EXERCISES:
a) In the passage on glioblastoma care, list the fields of specialists included on the brain cancer team.
b) According to the passage on glioblastoma care, about how many glioblastoma cases are diagnosed each year in the United States?

EXERCISE TEXT:
----------
Highly malignant brain tumors called glioblastomas are the most common primary cancer of the brain; about 11,000 cases are diagnosed every year in the United States. Patrick Y. Wen, MD (Director) and David Reardon, MD, (Medical Director) of the Center for Neuro-Oncology at Dana-Farber/Brigham and Women’s Cancer Center describe the efforts to improve care for these patients.
Glioblastoma is one of the toughest nuts to crack in oncology; however, our team is dedicated exclusively to brain cancer patients and includes specialists in neurosurgery, radiation therapy, pathology, diagnostic imaging, and medical oncology.
Together, we are gaining tremendous insight into the biology of glioblastoma, and we’re making progress in translating these insights into strategies for improving the outcomes for our patients.
New technology has increased our ability to safely remove tumors. Our AMIGO intra-operative suite allows surgeons to operate with the aid of real-time images from MRI, PET scans, CT, X-ray, spectroscopy, ultrasound, and other scanning instruments. It’s been invaluable in allowing us to remove the tumor while sparing normal tissue, so that patients come out of surgery with a minimal risk of setbacks, and an improved likelihood of doing well.
Radiation therapy is another critical part of our treatment. Our state-of-the-art radiation planning uses techniques such as 3-D conformal radiation, intensity modulated radio therapy, and image-guided radiotherapy to focus cell-killing radiation on tumors without overshooting and damaging normal areas.
We are doing some very exciting work in immunotherapy — sensitizing the immune system to specific factors within brain tumor cells to help the body’s defenses recognize and attack the tumors. Tumors are very adaptive: they actively work to avoid attack by the immune system. We have ongoing promising clinical trials: among them, a trial of a peptide-based cancer vaccine that targets a mutant growth factor receptor present on the surface of some glioblastomas. We want to learn from the exciting results of immunotherapy in areas like melanoma and lung cancer to take these tools into the clinic over the next several months.
----------
DATA FOR REVIEW:
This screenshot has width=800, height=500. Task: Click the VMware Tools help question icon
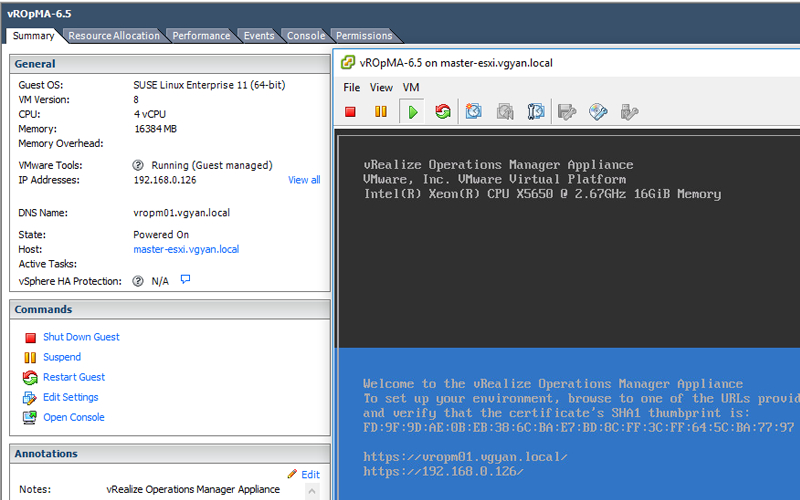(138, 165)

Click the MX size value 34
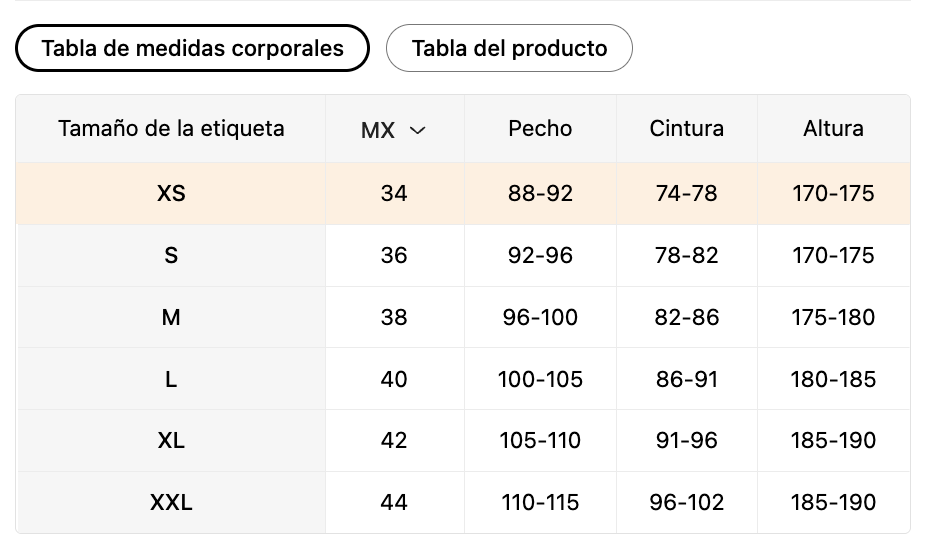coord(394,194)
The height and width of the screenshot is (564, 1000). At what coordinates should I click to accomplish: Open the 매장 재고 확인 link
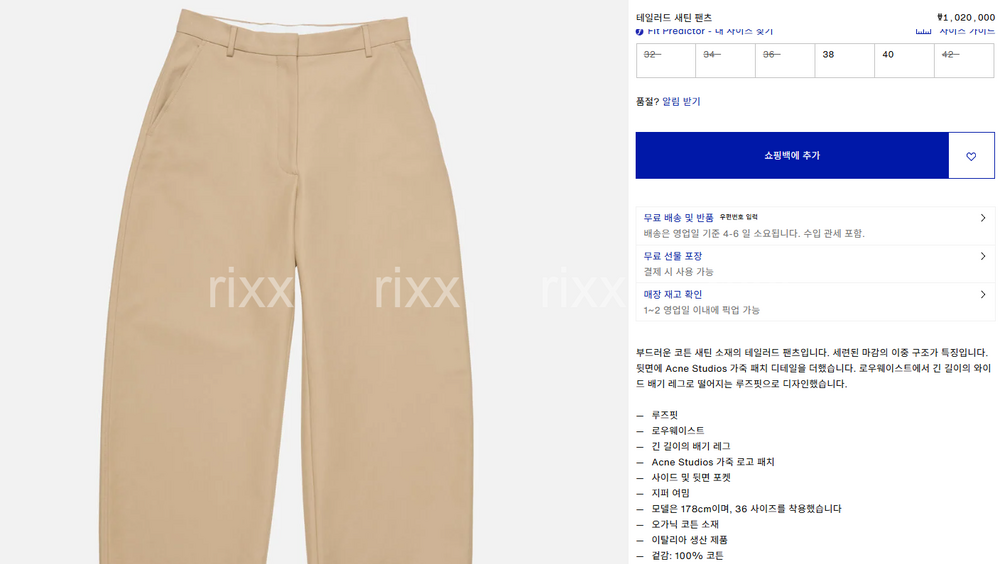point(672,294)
----------
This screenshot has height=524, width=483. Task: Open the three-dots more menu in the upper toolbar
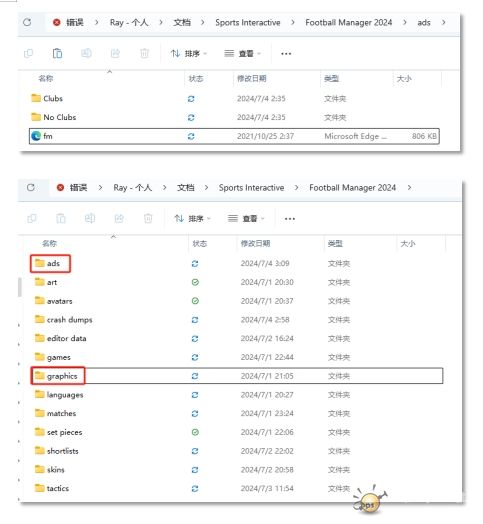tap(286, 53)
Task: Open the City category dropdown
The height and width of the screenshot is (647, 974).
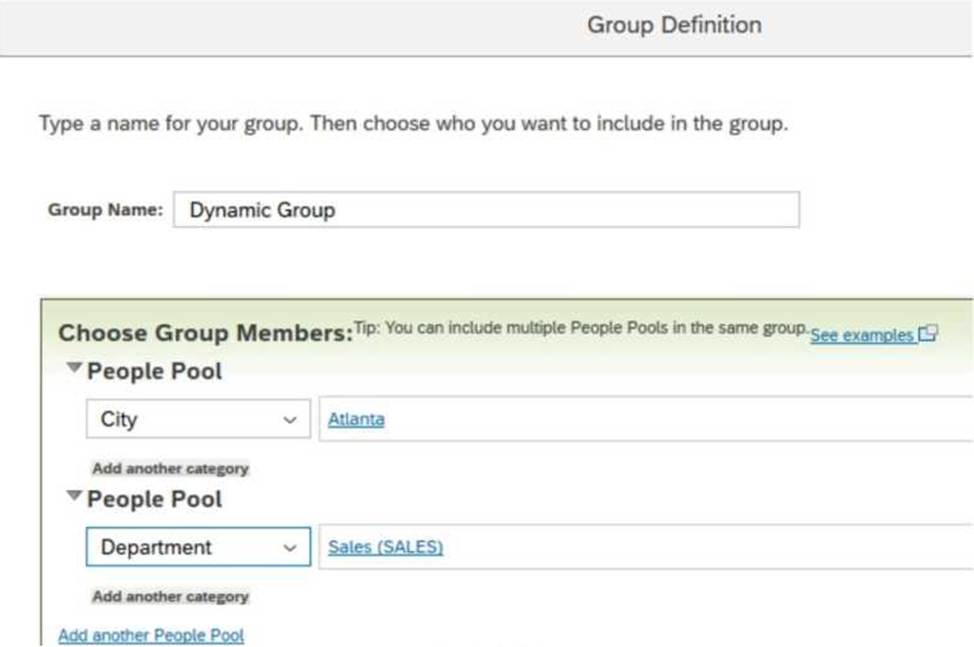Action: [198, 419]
----------
REPLIES:
a) Neurosurgery, radiation therapy, pathology, diagnostic imaging, and medical oncology.

b) About 11,000.